Similarly, LaTosha Brown, co-founder of Black Voters Matter, recently told theGrio’s Natasha S. Alford that she views the current makeup of the Supreme Court as a packing of “ideologues.”
“You’re seeing a court…that instead of protecting citizens from the law, they actually wind up weaponizing the law against certain citizens. Because of this packing process…we need to be thinking about how we expand the court,” said Brown. “We have to radically reimagine what the political landscape will be.”
Brown linked the nation’s becoming “younger” and “browner” to today’s “basic attacks on democracy,” particularly voting rights.
“We’re seeing the strategic packing of the courts,” said Brown, adding that court-packing hasn’t just happened on the Supreme Court level, but also on the federal court level as Trump appointed dozens of conservative judges on the federal level and, Brown noted, did not appoint a single Black judge during his presidency.
Brown credited President Biden for his historic nomination of Judge Jackson to the Supreme Court and his appointing a record number of diverse judges to the lower courts.
“I think it’s really important for us to really recognize that we got to start paying attention to this whole court process, particularly Black folks,” Brown told theGrio.

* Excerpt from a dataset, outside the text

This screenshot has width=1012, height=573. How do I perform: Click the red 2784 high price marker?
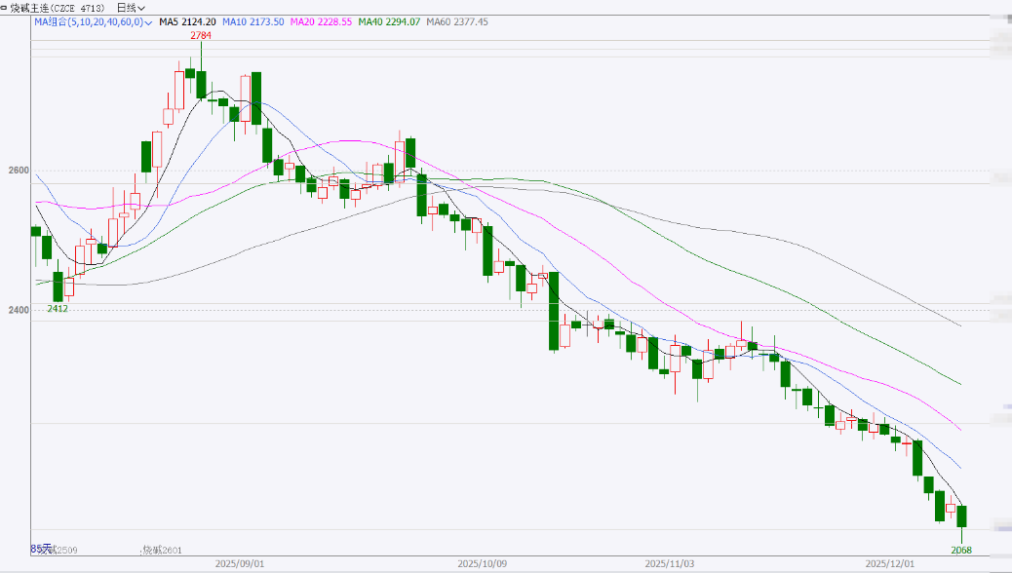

Congressman Jones said an expanded Supreme Court – one that will almost certainly have a Black woman sitting on its bench this fall – would be “critical” for Black people.
“It’s critical to restoring the fundamental right to vote, which for too many Black people in this country is elusive because of the decisions made by the Supreme Court over the past decade, especially in Shelby Holder, which gutted the heart of the Voting Rights Act in 2013,” said Jones. “We know that if we were to pass the George Floyd Justice in Policing Act today as a Congress, this far-right conservative majority would create reasons out of thin air to strike down key provisions.”
The openly gay, Harvard Law-educated congressman added, “We also know that Black people are intersectional, that there are queer Black people, for example, just like there are Black women and whether it is protecting Roe v. Wade or protecting LGBTQ+ rights, including the right not to be discriminated against in the housing context or the education context or the right to marry the person you love, all of that would be protected if we were to expand the size of the Supreme Court by the number four.”
Ultimately, Jones said, Judge Ketanji Brown Jackson will be confirmed and will add needed value to an ideologically bent Supreme Court.
“She is acutely aware of the importance of the fundamental right to vote, of a true multiracial democracy, which faces its greatest assault since the Jim Crow era by this far-right 6-3 conservative majority on the Supreme Court. I think her voice is more urgently needed than ever before,” he said. “And more broadly, court expansion, adding four seats to the Supreme Court, in particular, to restore balance to this institution that has lost its credibility, is critical to the Black community.”